=== Section Start ===

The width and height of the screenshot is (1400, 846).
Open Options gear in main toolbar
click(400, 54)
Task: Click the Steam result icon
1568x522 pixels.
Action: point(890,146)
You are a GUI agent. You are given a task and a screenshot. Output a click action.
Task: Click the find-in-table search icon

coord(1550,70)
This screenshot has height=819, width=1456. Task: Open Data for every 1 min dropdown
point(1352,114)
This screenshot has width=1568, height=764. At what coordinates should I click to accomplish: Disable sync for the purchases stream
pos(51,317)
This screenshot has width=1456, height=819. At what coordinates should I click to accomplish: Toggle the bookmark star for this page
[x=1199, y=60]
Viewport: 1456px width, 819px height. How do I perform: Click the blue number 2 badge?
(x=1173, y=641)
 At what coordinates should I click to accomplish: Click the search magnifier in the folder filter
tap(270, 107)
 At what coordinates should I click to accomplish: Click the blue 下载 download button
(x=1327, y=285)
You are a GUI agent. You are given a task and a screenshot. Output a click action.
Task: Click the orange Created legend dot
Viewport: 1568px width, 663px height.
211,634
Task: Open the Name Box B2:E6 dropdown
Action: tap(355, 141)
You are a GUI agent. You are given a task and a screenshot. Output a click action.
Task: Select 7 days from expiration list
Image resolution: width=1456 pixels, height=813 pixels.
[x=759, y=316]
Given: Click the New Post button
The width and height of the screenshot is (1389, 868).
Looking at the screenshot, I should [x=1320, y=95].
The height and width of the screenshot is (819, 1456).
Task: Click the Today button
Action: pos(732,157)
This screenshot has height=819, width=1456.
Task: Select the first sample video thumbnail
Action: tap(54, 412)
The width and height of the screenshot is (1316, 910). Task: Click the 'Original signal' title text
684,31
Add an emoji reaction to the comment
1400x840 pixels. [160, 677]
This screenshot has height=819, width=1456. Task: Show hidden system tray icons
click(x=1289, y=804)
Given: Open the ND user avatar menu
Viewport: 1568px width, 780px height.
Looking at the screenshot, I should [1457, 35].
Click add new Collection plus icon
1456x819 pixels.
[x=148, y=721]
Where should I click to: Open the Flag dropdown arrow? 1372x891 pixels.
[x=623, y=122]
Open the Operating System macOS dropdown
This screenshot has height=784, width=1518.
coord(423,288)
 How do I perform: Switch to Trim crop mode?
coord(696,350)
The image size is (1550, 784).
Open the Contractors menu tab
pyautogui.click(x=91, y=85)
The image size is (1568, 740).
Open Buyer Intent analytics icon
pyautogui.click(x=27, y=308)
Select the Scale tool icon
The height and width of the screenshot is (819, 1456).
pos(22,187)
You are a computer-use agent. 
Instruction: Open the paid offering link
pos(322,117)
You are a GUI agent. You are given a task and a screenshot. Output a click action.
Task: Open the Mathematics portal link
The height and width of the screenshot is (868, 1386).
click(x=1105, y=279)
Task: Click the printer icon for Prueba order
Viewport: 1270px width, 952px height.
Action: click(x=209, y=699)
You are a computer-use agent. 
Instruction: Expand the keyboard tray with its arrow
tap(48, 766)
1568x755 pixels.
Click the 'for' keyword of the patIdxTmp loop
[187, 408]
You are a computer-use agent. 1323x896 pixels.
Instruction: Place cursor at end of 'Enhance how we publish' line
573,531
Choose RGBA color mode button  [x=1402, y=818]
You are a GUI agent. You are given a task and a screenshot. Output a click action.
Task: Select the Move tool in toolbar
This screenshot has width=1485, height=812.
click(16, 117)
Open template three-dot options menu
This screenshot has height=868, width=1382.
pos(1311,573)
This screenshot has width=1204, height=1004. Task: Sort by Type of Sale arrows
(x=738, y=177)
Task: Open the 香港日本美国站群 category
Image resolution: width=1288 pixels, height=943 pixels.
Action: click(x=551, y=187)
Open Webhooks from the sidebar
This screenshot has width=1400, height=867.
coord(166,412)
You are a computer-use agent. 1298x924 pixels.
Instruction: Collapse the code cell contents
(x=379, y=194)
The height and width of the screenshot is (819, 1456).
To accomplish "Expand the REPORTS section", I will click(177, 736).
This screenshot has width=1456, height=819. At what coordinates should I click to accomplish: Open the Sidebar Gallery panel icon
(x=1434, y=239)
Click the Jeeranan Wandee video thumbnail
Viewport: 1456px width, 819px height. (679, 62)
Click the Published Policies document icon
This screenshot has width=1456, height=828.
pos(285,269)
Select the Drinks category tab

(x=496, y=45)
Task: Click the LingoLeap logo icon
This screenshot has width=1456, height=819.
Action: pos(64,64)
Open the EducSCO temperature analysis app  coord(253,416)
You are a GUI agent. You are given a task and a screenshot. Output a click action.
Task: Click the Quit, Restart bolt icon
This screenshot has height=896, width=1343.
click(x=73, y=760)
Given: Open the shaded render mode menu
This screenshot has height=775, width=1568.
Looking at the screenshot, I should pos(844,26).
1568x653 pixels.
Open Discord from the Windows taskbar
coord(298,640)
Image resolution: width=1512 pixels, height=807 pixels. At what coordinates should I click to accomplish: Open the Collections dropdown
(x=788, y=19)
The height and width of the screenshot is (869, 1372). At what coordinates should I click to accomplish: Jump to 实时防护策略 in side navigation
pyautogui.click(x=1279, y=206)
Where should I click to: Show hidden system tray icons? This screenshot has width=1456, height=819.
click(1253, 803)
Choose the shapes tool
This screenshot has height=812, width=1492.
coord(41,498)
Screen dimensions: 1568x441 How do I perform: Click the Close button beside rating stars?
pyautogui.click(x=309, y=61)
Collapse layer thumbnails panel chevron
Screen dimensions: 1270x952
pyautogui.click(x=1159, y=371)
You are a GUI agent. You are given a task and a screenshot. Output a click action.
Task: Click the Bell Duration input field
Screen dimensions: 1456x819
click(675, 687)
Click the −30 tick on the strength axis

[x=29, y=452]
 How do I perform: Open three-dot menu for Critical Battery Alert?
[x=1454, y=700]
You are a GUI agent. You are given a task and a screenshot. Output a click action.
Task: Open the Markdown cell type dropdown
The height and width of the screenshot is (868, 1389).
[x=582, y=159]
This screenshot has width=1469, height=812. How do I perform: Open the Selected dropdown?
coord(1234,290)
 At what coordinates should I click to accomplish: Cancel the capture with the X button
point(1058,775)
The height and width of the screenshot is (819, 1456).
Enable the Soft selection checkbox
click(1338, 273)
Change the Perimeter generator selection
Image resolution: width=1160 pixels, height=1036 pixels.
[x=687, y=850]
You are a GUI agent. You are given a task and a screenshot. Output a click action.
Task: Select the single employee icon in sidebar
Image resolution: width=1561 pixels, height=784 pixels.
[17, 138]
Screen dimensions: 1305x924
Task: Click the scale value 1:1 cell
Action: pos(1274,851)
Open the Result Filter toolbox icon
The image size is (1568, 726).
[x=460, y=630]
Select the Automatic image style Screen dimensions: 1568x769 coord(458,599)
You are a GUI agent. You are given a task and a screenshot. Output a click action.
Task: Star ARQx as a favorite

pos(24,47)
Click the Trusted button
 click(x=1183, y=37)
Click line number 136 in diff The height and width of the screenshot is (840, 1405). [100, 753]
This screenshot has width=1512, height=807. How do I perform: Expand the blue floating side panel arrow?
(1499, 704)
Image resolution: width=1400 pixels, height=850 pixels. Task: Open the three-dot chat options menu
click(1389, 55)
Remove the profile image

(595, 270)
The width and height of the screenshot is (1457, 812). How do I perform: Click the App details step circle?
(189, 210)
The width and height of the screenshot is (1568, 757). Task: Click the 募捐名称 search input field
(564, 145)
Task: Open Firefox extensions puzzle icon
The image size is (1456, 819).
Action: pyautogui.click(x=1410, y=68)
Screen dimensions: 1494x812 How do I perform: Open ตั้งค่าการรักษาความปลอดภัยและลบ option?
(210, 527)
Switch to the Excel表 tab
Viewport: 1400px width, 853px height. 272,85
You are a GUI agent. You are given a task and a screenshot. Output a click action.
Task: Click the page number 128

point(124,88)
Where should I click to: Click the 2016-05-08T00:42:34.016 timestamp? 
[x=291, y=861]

=== Section End ===

## [Task to complete]
Check each line above for the string "Choose" and report how many lines have it, giving only the number.

## [Result]
2